Put the rows from the line with "Viewport: 690px width, 690px height." to the line with "Click white space" into a Markdown table with two columns, n for the row number and Line for the line itself. Leave out any blank lines.

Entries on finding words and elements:
———

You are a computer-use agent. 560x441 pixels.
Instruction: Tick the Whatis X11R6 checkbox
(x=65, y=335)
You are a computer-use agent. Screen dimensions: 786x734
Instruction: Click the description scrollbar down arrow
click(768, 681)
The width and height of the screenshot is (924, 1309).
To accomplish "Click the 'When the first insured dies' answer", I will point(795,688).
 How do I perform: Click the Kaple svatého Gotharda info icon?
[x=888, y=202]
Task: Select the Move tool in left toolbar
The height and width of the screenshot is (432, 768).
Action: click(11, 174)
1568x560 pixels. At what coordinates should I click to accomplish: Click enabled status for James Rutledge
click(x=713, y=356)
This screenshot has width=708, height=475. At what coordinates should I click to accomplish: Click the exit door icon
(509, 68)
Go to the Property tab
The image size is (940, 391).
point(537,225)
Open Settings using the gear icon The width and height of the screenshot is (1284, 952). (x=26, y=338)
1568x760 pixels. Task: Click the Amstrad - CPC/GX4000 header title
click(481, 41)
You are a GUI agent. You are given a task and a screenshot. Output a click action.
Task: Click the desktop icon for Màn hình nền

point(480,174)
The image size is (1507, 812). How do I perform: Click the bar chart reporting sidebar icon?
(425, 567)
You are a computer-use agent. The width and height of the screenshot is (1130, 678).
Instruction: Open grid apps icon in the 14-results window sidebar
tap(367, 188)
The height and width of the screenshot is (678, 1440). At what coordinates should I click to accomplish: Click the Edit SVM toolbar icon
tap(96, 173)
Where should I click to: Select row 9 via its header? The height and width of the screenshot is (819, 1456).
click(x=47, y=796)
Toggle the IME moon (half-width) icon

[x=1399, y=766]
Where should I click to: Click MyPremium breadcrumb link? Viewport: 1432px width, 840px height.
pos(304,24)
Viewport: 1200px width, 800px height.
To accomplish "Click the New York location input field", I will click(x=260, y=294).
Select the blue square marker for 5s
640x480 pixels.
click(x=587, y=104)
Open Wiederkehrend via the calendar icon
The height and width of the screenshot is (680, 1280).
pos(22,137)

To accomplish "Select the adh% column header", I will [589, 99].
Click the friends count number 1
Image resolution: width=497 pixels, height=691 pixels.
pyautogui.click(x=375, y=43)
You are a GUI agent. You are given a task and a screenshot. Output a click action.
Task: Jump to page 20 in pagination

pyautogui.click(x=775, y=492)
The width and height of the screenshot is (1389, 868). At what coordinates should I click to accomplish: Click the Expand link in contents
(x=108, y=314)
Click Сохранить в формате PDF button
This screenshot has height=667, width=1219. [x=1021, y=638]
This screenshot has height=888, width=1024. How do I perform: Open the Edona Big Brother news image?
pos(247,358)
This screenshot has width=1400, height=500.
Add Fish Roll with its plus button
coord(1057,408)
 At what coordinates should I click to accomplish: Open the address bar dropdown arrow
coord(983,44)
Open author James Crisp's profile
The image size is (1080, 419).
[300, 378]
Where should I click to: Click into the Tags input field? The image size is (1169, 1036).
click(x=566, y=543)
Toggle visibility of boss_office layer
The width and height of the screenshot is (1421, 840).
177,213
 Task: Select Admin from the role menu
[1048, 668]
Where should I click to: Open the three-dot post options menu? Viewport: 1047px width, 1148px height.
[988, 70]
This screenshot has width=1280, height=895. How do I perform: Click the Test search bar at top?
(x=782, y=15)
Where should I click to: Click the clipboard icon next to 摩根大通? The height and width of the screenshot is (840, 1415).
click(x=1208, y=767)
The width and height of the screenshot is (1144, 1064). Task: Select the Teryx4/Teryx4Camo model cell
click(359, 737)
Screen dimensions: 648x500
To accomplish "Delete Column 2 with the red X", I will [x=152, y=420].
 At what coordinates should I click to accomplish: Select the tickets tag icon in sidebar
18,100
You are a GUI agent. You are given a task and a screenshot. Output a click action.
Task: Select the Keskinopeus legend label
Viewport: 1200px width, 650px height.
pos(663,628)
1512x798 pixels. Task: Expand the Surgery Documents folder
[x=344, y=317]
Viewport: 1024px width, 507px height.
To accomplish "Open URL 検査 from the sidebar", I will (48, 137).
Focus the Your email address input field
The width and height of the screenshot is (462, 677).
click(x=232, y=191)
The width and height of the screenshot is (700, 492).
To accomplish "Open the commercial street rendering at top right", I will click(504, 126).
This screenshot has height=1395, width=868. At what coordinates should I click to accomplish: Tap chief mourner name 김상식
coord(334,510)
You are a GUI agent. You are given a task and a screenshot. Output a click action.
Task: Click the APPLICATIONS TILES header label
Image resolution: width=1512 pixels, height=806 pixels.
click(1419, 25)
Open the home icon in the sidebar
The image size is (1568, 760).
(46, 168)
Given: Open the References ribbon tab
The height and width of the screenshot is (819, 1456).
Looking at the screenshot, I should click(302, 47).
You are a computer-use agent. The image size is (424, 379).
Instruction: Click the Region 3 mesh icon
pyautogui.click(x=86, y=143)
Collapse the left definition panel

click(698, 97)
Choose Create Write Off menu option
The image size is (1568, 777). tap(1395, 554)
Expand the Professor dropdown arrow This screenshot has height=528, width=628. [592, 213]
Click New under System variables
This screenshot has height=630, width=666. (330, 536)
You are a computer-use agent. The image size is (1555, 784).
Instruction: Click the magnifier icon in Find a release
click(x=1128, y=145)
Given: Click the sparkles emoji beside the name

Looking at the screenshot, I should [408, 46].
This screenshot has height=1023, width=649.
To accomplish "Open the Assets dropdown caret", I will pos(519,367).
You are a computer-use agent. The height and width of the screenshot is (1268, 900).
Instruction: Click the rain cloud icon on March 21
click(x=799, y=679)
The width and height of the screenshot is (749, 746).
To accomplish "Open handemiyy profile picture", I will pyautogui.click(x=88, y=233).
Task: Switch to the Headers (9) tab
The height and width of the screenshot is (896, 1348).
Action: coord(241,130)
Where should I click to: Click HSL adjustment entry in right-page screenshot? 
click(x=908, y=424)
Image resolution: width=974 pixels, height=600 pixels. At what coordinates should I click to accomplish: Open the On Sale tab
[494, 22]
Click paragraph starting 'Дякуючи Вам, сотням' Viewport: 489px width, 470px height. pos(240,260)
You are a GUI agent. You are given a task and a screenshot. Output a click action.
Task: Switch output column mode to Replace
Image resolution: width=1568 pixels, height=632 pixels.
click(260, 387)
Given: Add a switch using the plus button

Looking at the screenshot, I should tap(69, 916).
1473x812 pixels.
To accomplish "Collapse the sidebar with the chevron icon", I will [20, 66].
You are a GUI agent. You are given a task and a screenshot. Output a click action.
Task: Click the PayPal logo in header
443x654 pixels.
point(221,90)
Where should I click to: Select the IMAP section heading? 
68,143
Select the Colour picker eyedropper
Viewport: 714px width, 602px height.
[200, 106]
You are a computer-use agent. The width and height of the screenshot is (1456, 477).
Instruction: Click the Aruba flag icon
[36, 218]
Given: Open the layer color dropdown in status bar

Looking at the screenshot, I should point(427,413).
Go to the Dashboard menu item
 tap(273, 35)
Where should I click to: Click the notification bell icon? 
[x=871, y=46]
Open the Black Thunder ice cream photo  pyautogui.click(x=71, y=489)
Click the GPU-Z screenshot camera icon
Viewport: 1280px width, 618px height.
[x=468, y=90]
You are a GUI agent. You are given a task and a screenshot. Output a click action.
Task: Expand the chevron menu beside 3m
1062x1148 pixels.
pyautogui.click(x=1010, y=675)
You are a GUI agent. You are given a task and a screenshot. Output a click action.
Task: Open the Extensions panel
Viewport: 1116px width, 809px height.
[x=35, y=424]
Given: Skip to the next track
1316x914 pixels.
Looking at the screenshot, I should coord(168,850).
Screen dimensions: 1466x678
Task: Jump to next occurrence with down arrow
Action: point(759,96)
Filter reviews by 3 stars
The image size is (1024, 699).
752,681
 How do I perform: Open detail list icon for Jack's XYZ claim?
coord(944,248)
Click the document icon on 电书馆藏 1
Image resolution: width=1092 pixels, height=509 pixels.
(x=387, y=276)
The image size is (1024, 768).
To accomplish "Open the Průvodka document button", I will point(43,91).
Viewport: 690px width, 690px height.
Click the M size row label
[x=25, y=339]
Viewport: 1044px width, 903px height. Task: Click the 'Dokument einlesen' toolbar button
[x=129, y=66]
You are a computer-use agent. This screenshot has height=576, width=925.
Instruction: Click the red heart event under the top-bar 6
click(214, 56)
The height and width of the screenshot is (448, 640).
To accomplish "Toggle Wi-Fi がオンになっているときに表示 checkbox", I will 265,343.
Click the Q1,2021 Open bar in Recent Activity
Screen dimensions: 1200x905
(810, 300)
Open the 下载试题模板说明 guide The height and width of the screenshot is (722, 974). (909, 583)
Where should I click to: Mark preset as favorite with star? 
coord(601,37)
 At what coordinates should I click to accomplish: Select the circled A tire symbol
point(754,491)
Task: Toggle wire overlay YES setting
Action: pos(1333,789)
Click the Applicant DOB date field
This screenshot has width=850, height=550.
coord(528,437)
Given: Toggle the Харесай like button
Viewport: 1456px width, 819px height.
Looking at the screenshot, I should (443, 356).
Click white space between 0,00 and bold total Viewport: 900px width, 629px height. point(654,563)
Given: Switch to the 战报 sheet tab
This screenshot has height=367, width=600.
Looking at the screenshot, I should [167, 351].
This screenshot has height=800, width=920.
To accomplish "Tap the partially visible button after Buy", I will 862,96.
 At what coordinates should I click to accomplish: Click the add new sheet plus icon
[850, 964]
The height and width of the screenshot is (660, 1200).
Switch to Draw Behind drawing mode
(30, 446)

———

EXERCISE RESPONSE =>
| n | Line |
|---|---|
| 1 | Viewport: 690px width, 690px height. |
| 2 | Click the M size row label |
| 3 | [x=25, y=339] |
| 4 | Viewport: 1044px width, 903px height. Task: Click the 'Dokument einlesen' toolbar button |
| 5 | [x=129, y=66] |
| 6 | You are a computer-use agent. This screenshot has height=576, width=925. |
| 7 | Instruction: Click the red heart event under the top-bar 6 |
| 8 | click(214, 56) |
| 9 | The height and width of the screenshot is (448, 640). |
| 10 | To accomplish "Toggle Wi-Fi がオンになっているときに表示 checkbox", I will 265,343. |
| 11 | Click the Q1,2021 Open bar in Recent Activity |
| 12 | Screen dimensions: 1200x905 |
| 13 | (810, 300) |
| 14 | Open the 下载试题模板说明 guide The height and width of the screenshot is (722, 974). (909, 583) |
| 15 | Where should I click to: Mark preset as favorite with star?  |
| 16 | coord(601,37) |
| 17 |  At what coordinates should I click to accomplish: Select the circled A tire symbol |
| 18 | point(754,491) |
| 19 | Task: Toggle wire overlay YES setting |
| 20 | Action: pos(1333,789) |
| 21 | Click the Applicant DOB date field |
| 22 | This screenshot has width=850, height=550. |
| 23 | coord(528,437) |
| 24 | Given: Toggle the Харесай like button |
| 25 | Viewport: 1456px width, 819px height. |
| 26 | Looking at the screenshot, I should (443, 356). |
| 27 | Click white space between 0,00 and bold total Viewport: 900px width, 629px height. point(654,563) |